ANFORDERUNGEN:
1. Fasse im Textabschnitt den Absatz, der mit „Heute wäre man froh“ beginnt, kürzer zusammen und behalte seine wichtigsten Fakten bei.
2. Gib bitte aus dem Textabschnitt alles von „Mit dem Intercity“ bis hinunter zu „den Güterverkehr verwendet.“ wortgetreu wieder.

TEXTABSCHNITT:
☆ ☆ ☆ ☆

Mit dem Intercity von Stuttgart über Tübingen und Sigmaringen zum Bodensee – was Verkehrsplaner in mehr als hundert Jahren großflächig planten und bauten, könnte nach der Aktivierung von stillgelegten Bahnstrecken Wirklichkeit werden. Doch manche Kommune hat Angst vor der eigenen Courage.
Heute wäre man froh über eine schnelle Verbindung durch Oberschwaben. Mit dem Auto benötigt man für die rund 140 Kilometer lange Verbindung zwischen Ulm und Radolfzell zwei Stunden und 15 Minuten, die Bahn brauchte bereits 1875 nur 100 Minuten. Diese Verbindung jedoch sollte nur knapp 100 Jahre erhalten bleiben. Sie galt als unrentabel, Teile wurden zurückgebaut, andere nur noch sporadisch für den Güterverkehr verwendet.
Nun aber, auch im Zuge der Klimadiskussion, werden vom Bund Geldmittel frei. Und auch das Verkehrsministerium in Stuttgart hält die Ablachtalbahn für wieder aktivierbar. Ralf Derwing, im normalen Leben Gymnasiallehrer in Konstanz und inzwischen Experte für die Initiative Bodensee-S-Bahn (IBSB), hat in zahlreichen Vorträgen die Potentiale der Ablachtalbahn aufgezeigt. Seiner Ansicht nach kann die Strecke sofort für den Freizeitverkehr fit gemacht werden. „Es gibt Schäden durch Biber im Bereich Meßkirch-Sauldorf, aber die sind nicht so gravierend“, sagt Derwing.

☆ ☆ ☆ ☆

Datensätze zum Auffinden angezeigter Elemente:

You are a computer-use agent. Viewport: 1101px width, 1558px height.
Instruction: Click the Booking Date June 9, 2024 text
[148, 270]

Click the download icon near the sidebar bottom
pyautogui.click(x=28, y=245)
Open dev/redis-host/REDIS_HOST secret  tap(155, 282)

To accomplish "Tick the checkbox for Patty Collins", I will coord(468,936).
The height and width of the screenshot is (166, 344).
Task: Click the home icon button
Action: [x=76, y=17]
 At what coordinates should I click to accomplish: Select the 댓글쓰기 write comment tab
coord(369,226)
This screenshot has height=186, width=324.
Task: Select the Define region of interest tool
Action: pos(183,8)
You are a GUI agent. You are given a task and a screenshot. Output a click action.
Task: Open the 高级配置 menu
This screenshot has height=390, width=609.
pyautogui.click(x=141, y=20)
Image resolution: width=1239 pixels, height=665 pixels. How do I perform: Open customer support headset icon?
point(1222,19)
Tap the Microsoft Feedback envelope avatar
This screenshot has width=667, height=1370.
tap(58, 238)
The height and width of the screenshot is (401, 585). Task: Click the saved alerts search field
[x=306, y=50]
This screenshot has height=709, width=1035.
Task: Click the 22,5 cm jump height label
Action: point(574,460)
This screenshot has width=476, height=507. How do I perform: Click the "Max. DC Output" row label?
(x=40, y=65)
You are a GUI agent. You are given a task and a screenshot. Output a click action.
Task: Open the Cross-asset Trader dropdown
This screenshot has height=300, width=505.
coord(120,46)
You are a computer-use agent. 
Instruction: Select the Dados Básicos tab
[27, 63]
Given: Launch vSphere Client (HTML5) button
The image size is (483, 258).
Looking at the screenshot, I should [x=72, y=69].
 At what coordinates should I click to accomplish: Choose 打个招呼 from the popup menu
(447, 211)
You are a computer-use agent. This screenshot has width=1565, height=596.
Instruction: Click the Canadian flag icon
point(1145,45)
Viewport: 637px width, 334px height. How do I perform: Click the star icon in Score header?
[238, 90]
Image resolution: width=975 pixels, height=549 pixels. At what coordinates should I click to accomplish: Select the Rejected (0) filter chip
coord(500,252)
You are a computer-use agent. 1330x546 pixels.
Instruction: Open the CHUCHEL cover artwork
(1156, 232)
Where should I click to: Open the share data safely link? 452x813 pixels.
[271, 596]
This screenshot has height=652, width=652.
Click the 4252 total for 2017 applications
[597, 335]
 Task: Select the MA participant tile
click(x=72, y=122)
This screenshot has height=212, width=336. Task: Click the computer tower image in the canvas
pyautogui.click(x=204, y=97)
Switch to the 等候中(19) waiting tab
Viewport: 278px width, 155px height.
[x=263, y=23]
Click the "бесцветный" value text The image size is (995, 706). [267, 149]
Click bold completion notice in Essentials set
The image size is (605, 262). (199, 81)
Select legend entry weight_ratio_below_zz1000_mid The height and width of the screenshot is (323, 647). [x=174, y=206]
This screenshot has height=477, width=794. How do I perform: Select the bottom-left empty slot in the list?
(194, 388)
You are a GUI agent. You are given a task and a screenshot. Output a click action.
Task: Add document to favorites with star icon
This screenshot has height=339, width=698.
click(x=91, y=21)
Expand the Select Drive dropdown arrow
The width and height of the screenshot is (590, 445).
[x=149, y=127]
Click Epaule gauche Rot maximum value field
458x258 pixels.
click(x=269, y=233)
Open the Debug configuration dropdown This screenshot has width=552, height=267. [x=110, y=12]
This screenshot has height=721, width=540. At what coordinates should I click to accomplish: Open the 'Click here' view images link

☆ ☆ ☆ ☆

LÖSUNGEN UNTEN:
1. Eine schnelle Verbindung durch Oberschwaben wäre heute willkommen. Für die rund 140 Kilometer zwischen Ulm und Radolfzell braucht man mit dem Auto zwei Stunden und 15 Minuten. Die Bahn schaffte die Strecke schon 1875 in 100 Minuten. Nach knapp 100 Jahren galt die Verbindung als unrentabel. Teile wurden zurückgebaut, andere nur noch sporadisch für den Güterverkehr genutzt.

2.
Mit dem Intercity von Stuttgart über Tübingen und Sigmaringen zum Bodensee – was Verkehrsplaner in mehr als hundert Jahren großflächig planten und bauten, könnte nach der Aktivierung von stillgelegten Bahnstrecken Wirklichkeit werden. Doch manche Kommune hat Angst vor der eigenen Courage.
Heute wäre man froh über eine schnelle Verbindung durch Oberschwaben. Mit dem Auto benötigt man für die rund 140 Kilometer lange Verbindung zwischen Ulm und Radolfzell zwei Stunden und 15 Minuten, die Bahn brauchte bereits 1875 nur 100 Minuten. Diese Verbindung jedoch sollte nur knapp 100 Jahre erhalten bleiben. Sie galt als unrentabel, Teile wurden zurückgebaut, andere nur noch sporadisch für den Güterverkehr verwendet.